Approximate Dynamic Programming for practitioners and education 
2007-12-02
In this book Warren nicely blends his practical experience in modeling and solving complex dynamic and stochastic problems occurring in a variety of industries (transportation, the financial sector, energy, etc) with algorithmical and theoretical aspects of approximate dynamic programming. The book can be either used as a textbook in undergraduate or graduate courses, or for practitioners to learn about recent advances in this exciting area. Indeed, I have already used it twice as a textbook for a graduate course, and on the other hand, I have recommended it to several practitioners. Without doubt, this is an important contribution in approximate dynamic programming.

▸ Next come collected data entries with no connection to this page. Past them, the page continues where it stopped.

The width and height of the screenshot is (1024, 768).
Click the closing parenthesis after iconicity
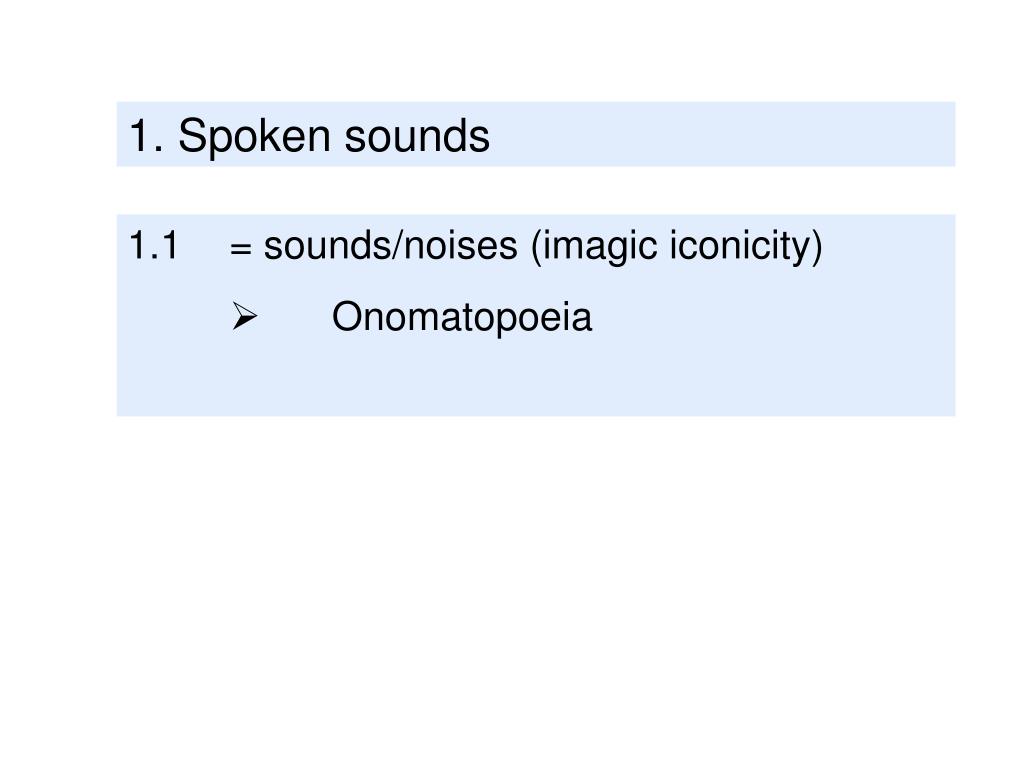point(816,248)
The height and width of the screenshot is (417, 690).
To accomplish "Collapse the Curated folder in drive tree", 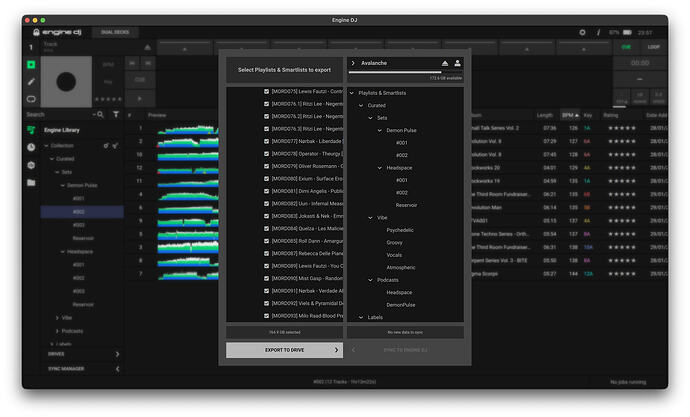I will [x=361, y=105].
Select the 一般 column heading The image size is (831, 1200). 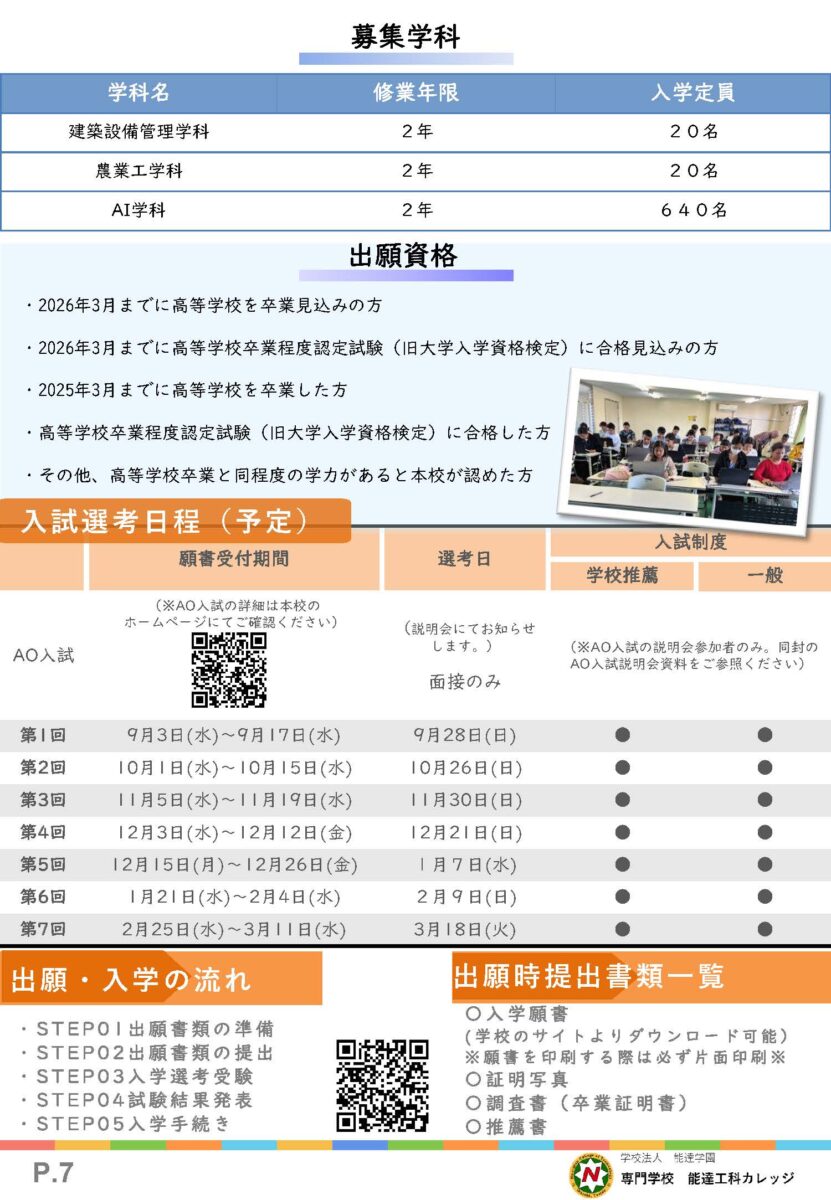[764, 576]
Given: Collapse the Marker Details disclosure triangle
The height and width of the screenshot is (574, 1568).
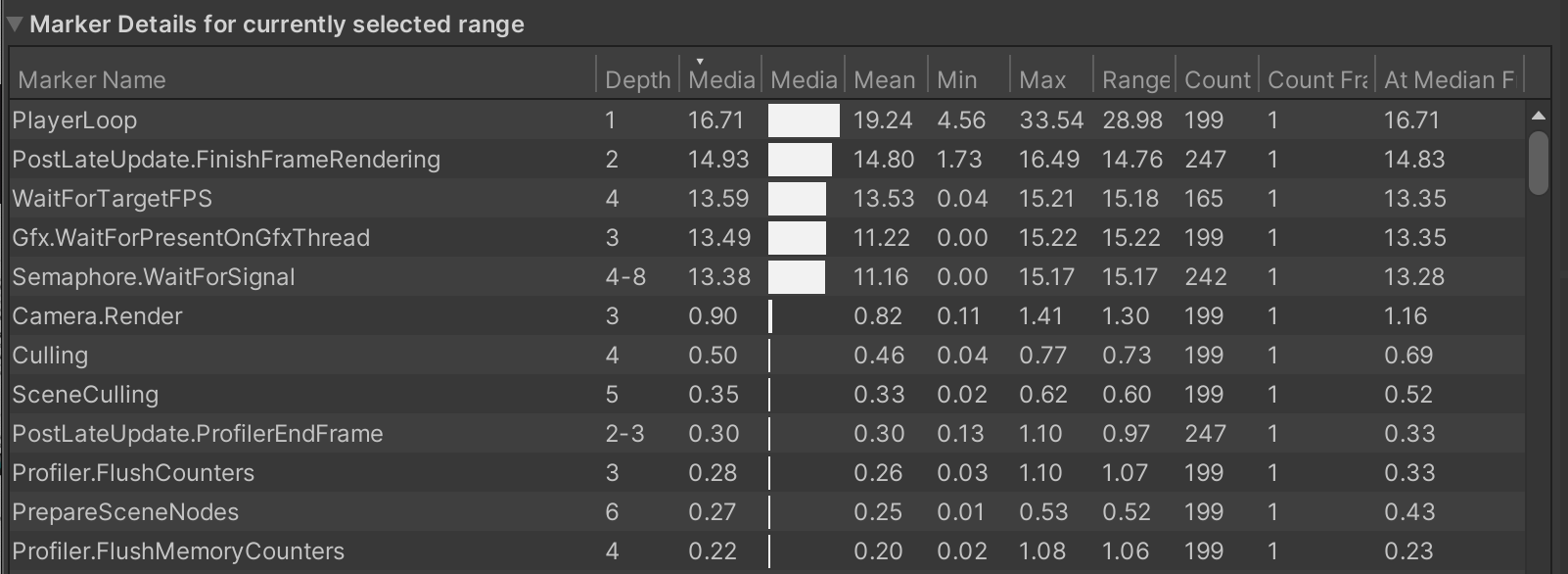Looking at the screenshot, I should pos(15,24).
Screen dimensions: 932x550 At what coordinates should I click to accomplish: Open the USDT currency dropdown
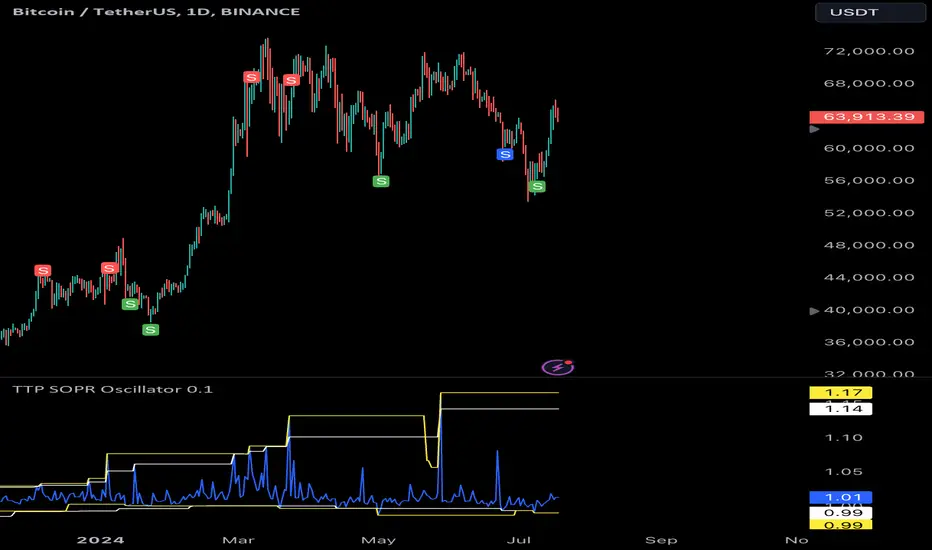[x=870, y=12]
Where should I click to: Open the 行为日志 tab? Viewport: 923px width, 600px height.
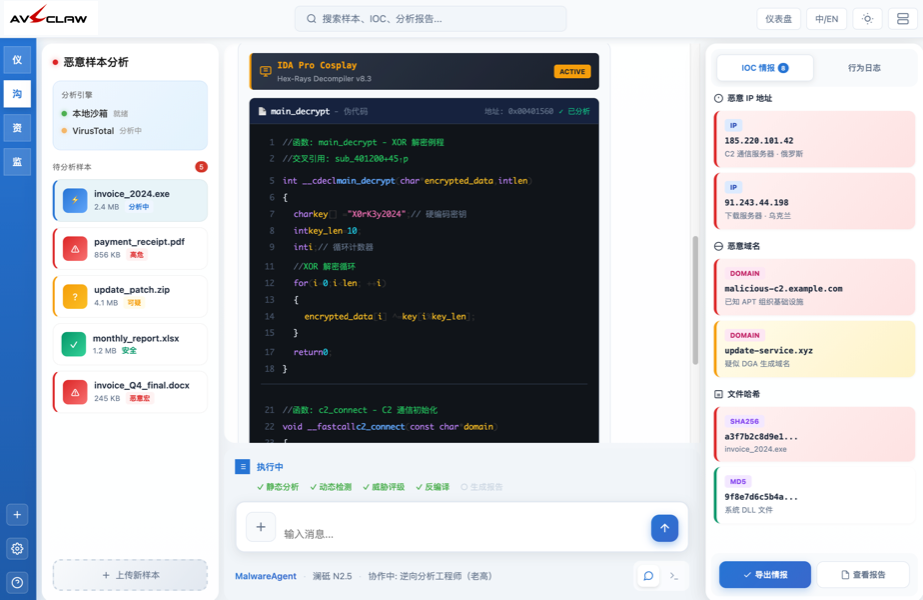864,68
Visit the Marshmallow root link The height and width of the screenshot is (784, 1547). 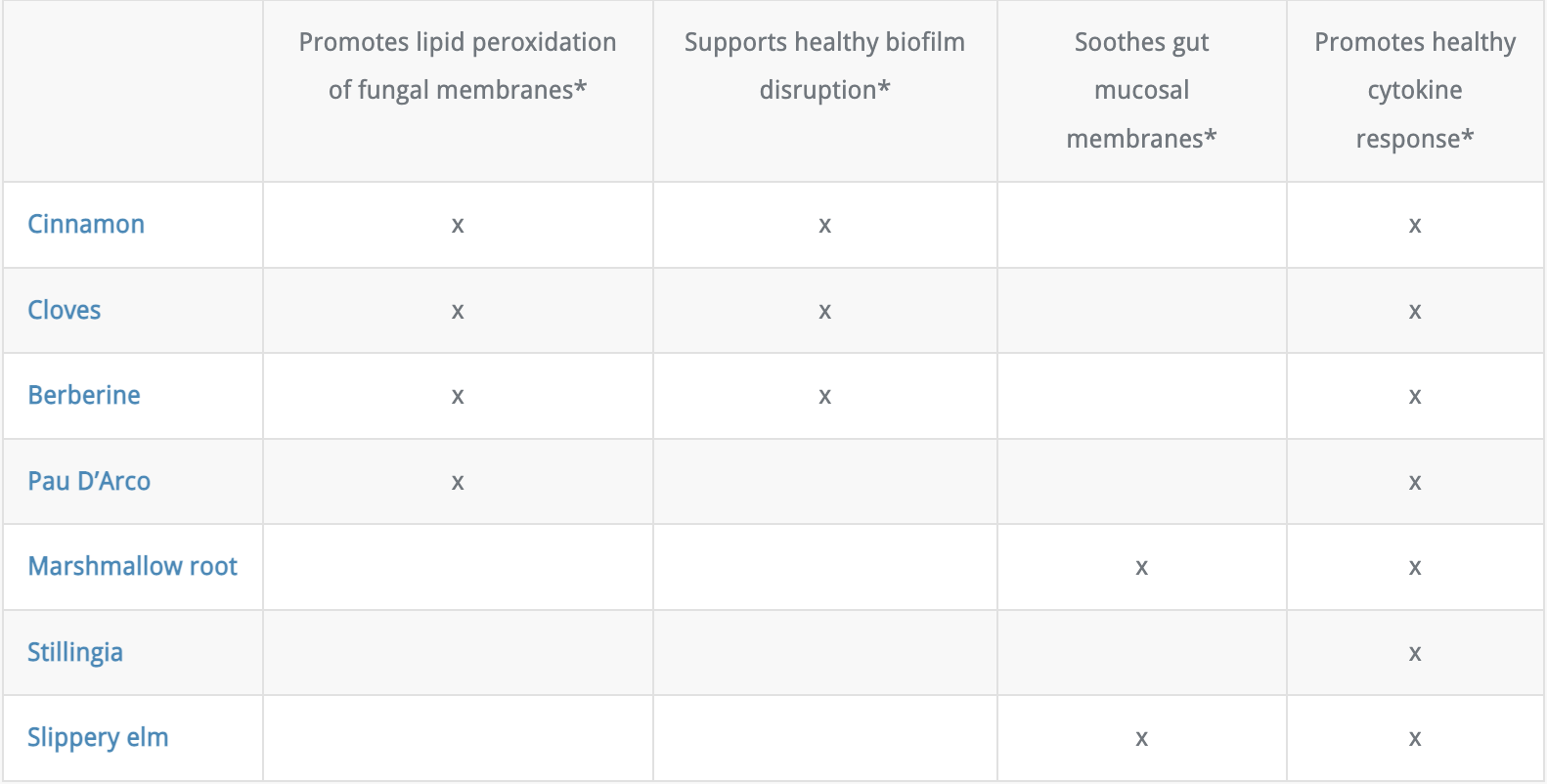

I strongly recommend the book for all practitioners facing large-scale complex dynamic programs. It is also an excellent textbook.
Perspectives from the author 
2007-09-10
This book represents a paradigm shift in the presentation of dynamic programming/stochastic optimization. Classical treatments of dynamic programming/neuro-dynamic programming/reinforcement learning typically assume small "action spaces," and often assume the presence of a one-step transition matrix. By contrast, authors working with decision vectors in the presence of uncertainty often turn to stochastic linear programming. But these techniques typically struggle when applied to multistage applications. It is extremely hard to solve most of these problems without taking advantage of the presence of a state variable that captures previous history.
I have adopted the notational style where S is the state of the system, and x is a decision, using the language of math programming. x may have many thousands of dimensions for some problem classes (although the book considers many classical problems where decisions are relatively simple).
The challenge that arises when x is a vector when we use dynamic programming is the expectation within the max/min operator. Bellman's equation is typically written
V(S_t) = max (C(S_t,x) + discount * E{V(S_{t+1})|S_t} )
If x is a vector, we generally need the power of math programming to solve the maximization problem. The challenge is the expectation. We avoid this using the post-decision state variable, which is the state immediately after we have made a decision, but before any time has passed (bringing new information). Denoted S^x_t, the post-decision state variable is a deterministic function of S and x. If V^x(S^x_t) is the value function around the post-decision state variable, we obtain
V(S_t) = max (C(S_t,x) + discount * V^x(S^x_t)
The book provides a number of practical examples of this, but the key is that the maximization problem is now a deterministic problem. The final step is that we have to replace V^x() with a suitably chosen approximation. If our maximization problem is a linear, nonlinear or integer programming problem, we have to choose an approximation for V^x() that allows these algorithmic tools to be used.